● About this task:
Exactly as written, retype the lines that run from the line holding "The image size is (766, 653)." through the end of the records below. Do not include pictures.

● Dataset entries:
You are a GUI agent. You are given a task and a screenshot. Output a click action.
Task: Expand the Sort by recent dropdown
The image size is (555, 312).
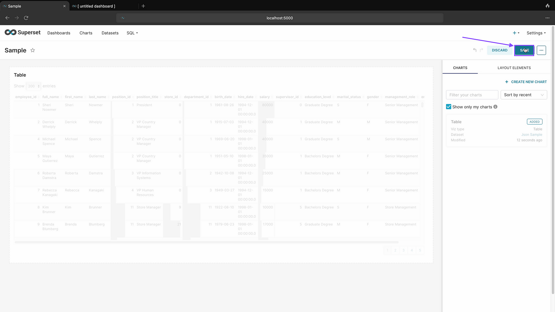pyautogui.click(x=523, y=95)
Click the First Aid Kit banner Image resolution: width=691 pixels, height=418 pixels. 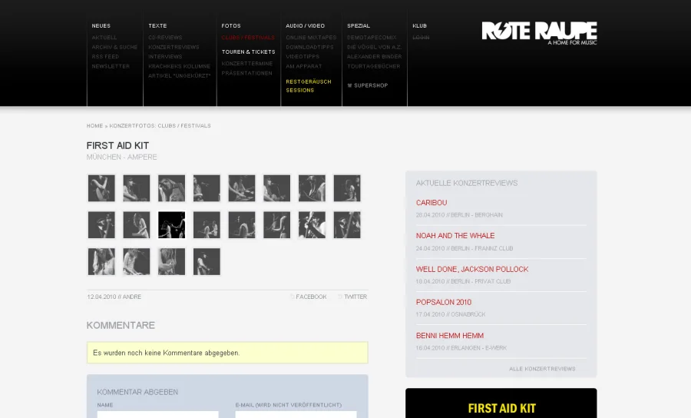pyautogui.click(x=501, y=407)
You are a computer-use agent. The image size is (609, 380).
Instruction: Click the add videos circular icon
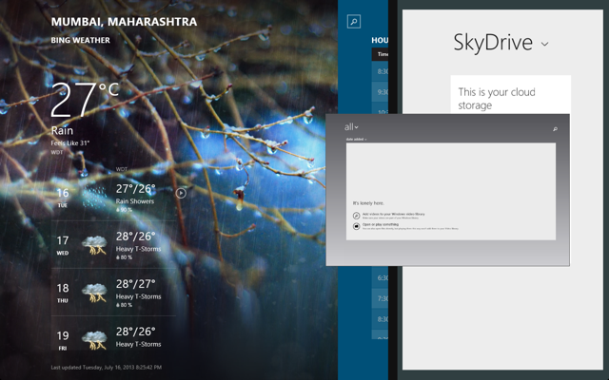click(356, 216)
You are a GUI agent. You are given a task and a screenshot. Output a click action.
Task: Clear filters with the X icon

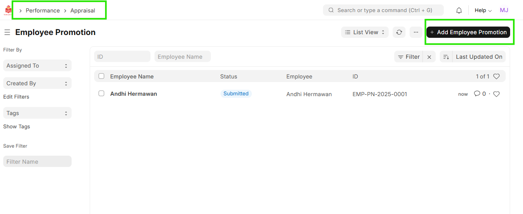point(429,57)
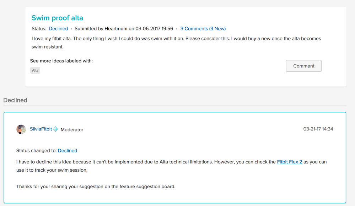Open the "Swim proof alta" idea title
The image size is (355, 206).
tap(57, 18)

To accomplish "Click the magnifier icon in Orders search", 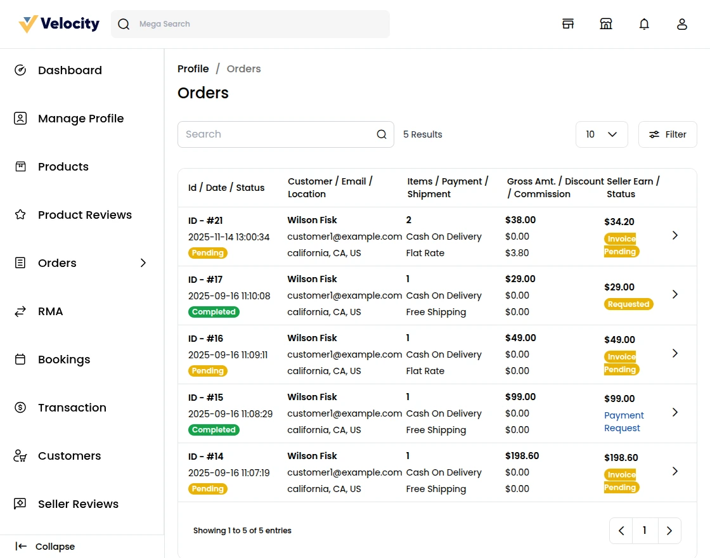I will click(x=382, y=134).
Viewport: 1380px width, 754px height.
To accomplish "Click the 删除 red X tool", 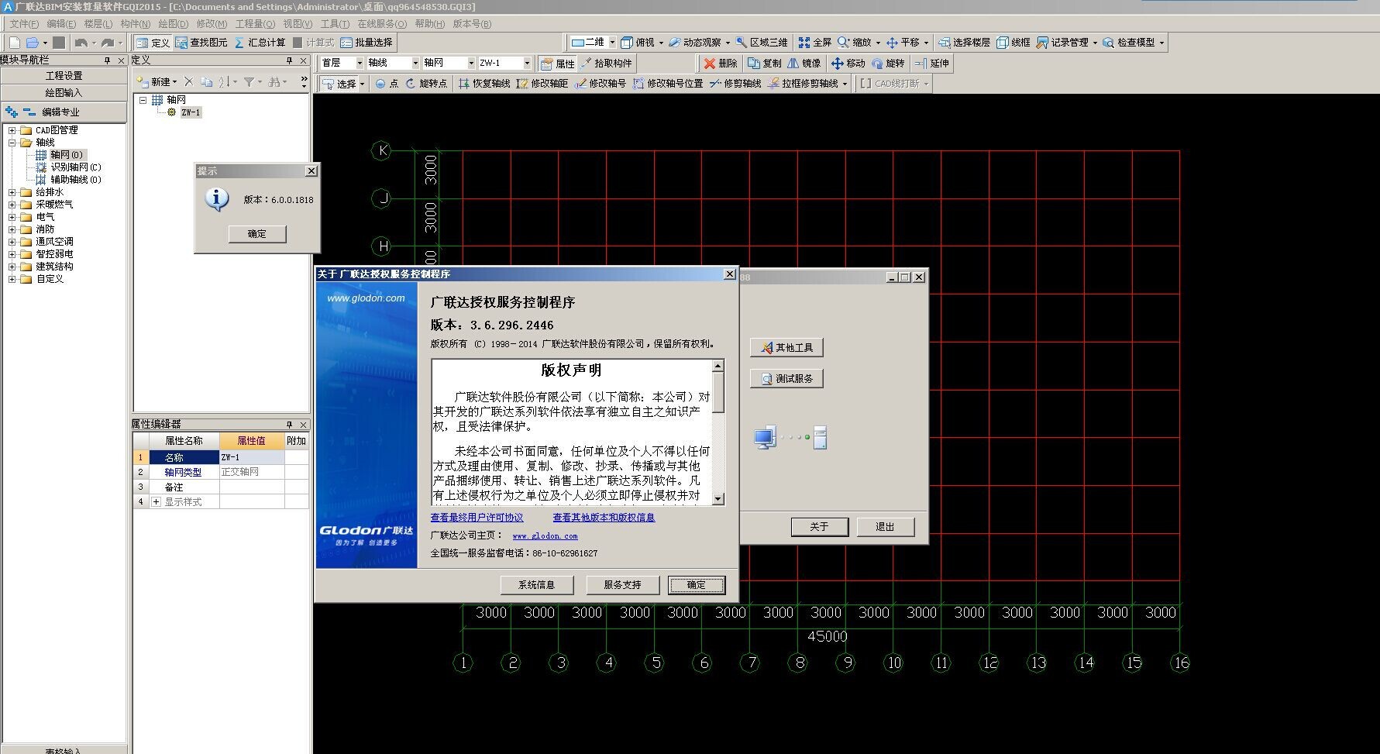I will click(x=720, y=64).
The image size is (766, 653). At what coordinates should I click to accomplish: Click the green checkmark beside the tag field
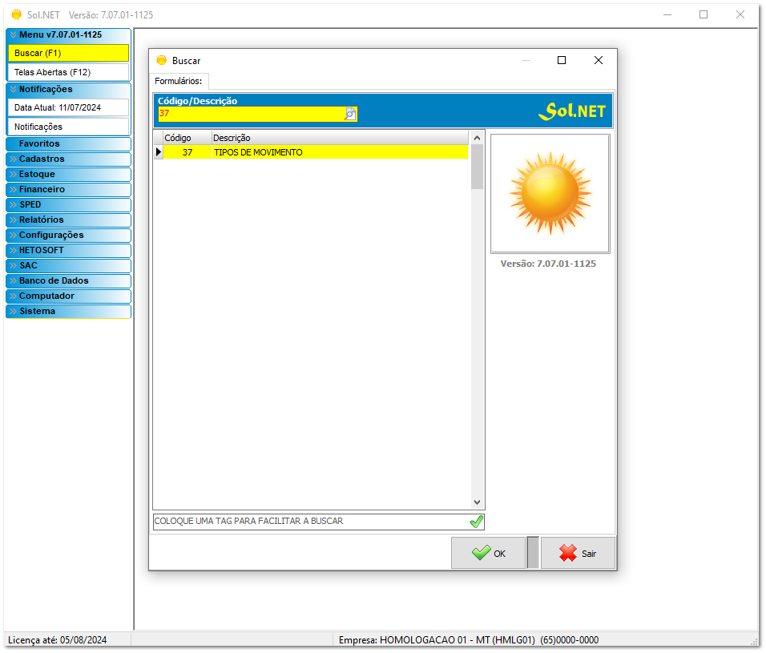[x=477, y=522]
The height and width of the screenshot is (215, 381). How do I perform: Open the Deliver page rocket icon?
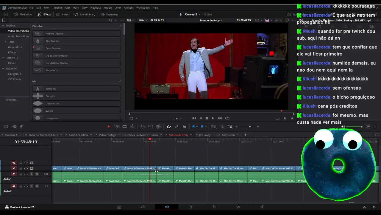(x=262, y=207)
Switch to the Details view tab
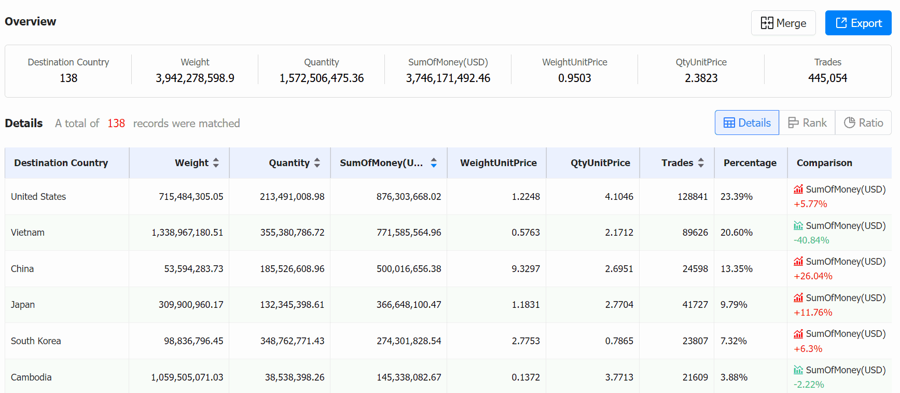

● Response for this exercise:
The image size is (766, 653). At what coordinates should I click to accomplish: Click the green checkmark beside the tag field
[x=477, y=522]
The height and width of the screenshot is (215, 381). How do I perform: Open the Deliver page rocket icon?
(x=262, y=207)
Switch to the Details view tab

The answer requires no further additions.